Como todo mundo, fugiam da cidade, se enfurnavam em hotéis, motéis e bibocas ao longo de Búzios, Cabo Frio e Arraial do Cabo -e ali curtiam o sol, as caipirinhas, os camarões torrados. E, quando as praias ficavam desertas, eles chegavam a se amar na areia, quentes de sol, salgados de mar.
Mas tudo tem seu dia. Ou melhor: sua noite. Num desses Carnavais, eles acordaram no meio da noite. A praia estava deserta, o vento carregava a areia fina e salgada das praias e incomodava. Caíram mais uma vez no mar e voltaram para o motel. Ao longe, o som cadenciado de um baile.
Todos estavam no Carnaval e eles decidiram assuntar. Não custava. Com panos e fitas improvisaram fantasias. Ela transformou a toalha de praia num saiote de havaiana -e como tinha ancas fortes e coxas redondas, ficou muito bem.
Ele descobriu uma bermuda, ela colocou umas flores em cima -pronto. Eram dois havaianos completos e podiam ser admitidos no melhor baile da cidade, o que exigia fantasia ou rigor.

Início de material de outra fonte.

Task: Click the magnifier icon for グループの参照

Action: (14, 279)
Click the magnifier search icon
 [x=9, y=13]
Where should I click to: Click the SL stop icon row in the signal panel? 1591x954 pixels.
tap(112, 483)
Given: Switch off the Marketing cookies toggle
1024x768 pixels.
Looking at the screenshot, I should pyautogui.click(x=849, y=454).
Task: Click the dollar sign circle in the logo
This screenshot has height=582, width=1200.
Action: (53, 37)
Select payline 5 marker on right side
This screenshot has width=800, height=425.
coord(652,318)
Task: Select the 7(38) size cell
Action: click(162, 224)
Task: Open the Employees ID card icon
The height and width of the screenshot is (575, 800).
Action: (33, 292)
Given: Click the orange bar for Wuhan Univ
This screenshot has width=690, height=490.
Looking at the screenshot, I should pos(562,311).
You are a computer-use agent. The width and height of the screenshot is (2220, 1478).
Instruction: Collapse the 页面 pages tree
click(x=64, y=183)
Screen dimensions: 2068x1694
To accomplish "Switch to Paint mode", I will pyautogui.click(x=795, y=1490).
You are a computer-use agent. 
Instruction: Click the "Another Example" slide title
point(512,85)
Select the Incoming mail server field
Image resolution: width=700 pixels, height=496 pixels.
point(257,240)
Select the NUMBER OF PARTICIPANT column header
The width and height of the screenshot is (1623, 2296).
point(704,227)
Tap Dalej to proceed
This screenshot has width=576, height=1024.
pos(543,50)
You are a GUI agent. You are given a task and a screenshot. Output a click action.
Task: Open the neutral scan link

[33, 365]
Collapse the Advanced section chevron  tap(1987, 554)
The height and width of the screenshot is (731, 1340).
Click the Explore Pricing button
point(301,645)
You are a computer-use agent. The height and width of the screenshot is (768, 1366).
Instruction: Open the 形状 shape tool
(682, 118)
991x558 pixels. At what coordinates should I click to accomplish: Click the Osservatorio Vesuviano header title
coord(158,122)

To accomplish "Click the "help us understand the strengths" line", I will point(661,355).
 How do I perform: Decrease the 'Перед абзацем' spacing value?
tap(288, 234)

Tomaram duas caipirinhas reforçadas para livrar a cara daquele vexame e lá foram. Nunca tinham ido a um baile juntos, nunca tinham feito Carnaval e havia certa expectativa, certo mistério na primeira vez.
Para facilitar as coisas, na porta do clube uma barraquinha vendia máscaras de pano, imitação pobre das máscaras de Veneza e de seu Carnaval. Ele ficou parecendo o Zorro, ela, a colombina, com a mesma máscara negra que não dava para esconder os olhos enormes e verdes.
Sentiram-se estranhos naquele mundo que fazia alegria e suor. Eles nem suavam nem estavam propriamente alegres: eram felizes -o que é diferente. Mais duas caipirinhas e aí a orquestra explodiu, explodiram as mulheres de todos os cantos. Combinaram que cada um se viraria sozinho -para ver no que ia dar. Se desse nalguma coisa.
Ele não era bom de dança nem de Carnaval, mas com as caipirinhas acumuladas até que deu para o gasto. Uma mulher queimada de sol, com uma túnica romana molhada de suor, segurou-o pela nuca e levou-o para o miolo da pista.
Já naquele tempo não havia música nova de Carnaval, o repertório era um compacto de sucessos antigos e, assim, ele conseguiu cantar a jardineira que caiu do galho, chegou o general da banda, se a canoa não virar eu chego lá, mais de mil palhaços no salão, atravessando o deserto do Saara o sol estava quente e queimou a nossa cara, olha a cabeleira do Zezé, você partiu, saudade me deixou, a estrela Dalva no céu desponta e a lua anda tonta...
A mulher da túnica romana tinha um vago cheiro de maconha misturado ao cheiro do suor, talvez fosse uma conhecida, nunca se sabe. A orquestra atacou o Bigorrilho, bigorrilho foi quem me ensinou a tirar o cavaco do pau, nada fazia sentido mas de repente estavam juntos, as pernas quase enroscadas: fazia sentido.
De repente, também, ele viu passar ao lado um saiote havaiano escondendo ancas fortes e duas coxas redondas. Largou a recém-companheira e foi atrás da havaiana, era aquilo que a sua carne pedia e exigia. Mas a havaiana pulava sozinha, sumia, aparecia aqui e ali, sumia, que diabo de mulher aquela.
Ele arrancou a máscara que o incomodava, disposto a achar aquela havaiana -a única que merecia uma traição, um bode. Pronto, lá estava ela, dançando para a orquestra, de costas para o resto do salão. Ele chegou perto, tomou-a pelo ombro. "Saravá, meu pai, vou te benzer..." A música era agora um velho ponto de macumba estilizado para o salão.
A havaiana virou o rosto, pelo buraco da máscara ordinária ele viu os dois olhos verdes, olhos que a identificavam, mais do que as ancas fortes e as coxas redondas.
O Carnaval, para eles, terminou ali. Foram para a praia amar mais uma vez. Ao longe, ouviam a cantoria da festa que vibrava no ar, mais forte do que as ondas que arrebentavam no corpo deles. A canoa virou, mas eles chegaram lá.